### [Task instructions]
Restate word for word the lines of the entries below, starting with the line that holds "Image resolution: width=1270" and ending with the line that holds "Task: Click inside the Group Id input field", and no others.

Saved entries
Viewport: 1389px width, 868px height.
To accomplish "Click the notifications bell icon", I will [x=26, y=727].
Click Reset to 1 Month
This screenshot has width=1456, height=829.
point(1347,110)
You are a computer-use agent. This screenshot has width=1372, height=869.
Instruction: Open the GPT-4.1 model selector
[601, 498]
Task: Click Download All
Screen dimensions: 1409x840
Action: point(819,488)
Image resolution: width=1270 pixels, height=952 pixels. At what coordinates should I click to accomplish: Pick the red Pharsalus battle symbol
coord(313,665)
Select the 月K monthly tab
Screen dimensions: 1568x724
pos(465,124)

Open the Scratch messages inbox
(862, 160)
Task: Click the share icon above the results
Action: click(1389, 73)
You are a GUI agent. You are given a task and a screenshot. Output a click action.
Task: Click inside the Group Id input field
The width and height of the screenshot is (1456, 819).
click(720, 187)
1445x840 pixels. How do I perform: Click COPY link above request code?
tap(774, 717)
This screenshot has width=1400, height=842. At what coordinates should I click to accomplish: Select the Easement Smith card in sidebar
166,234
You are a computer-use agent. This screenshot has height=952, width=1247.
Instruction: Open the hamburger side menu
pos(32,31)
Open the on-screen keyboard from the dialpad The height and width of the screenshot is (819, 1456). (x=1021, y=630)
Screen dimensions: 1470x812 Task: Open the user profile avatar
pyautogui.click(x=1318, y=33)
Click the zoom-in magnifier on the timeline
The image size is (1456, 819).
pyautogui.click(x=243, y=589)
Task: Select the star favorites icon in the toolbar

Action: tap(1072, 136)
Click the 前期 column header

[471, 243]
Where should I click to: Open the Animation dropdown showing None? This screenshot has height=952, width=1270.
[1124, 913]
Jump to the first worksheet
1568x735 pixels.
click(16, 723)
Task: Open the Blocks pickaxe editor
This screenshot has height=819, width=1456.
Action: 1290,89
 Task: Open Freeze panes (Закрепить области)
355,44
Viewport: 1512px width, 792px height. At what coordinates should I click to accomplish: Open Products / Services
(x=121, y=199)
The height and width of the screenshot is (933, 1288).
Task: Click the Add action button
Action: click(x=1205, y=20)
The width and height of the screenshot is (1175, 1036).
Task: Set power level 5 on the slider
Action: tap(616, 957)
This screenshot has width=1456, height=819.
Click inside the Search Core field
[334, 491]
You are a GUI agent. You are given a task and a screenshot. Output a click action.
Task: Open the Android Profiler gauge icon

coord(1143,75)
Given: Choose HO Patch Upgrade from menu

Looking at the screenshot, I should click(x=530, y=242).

### [Response below]
Image resolution: width=1270 pixels, height=952 pixels. At what coordinates should I click to accomplish: Pick the red Pharsalus battle symbol
coord(313,665)
Select the 月K monthly tab
Screen dimensions: 1568x724
pos(465,124)

Open the Scratch messages inbox
(862, 160)
Task: Click the share icon above the results
Action: click(1389, 73)
You are a GUI agent. You are given a task and a screenshot. Output a click action.
Task: Click inside the Group Id input field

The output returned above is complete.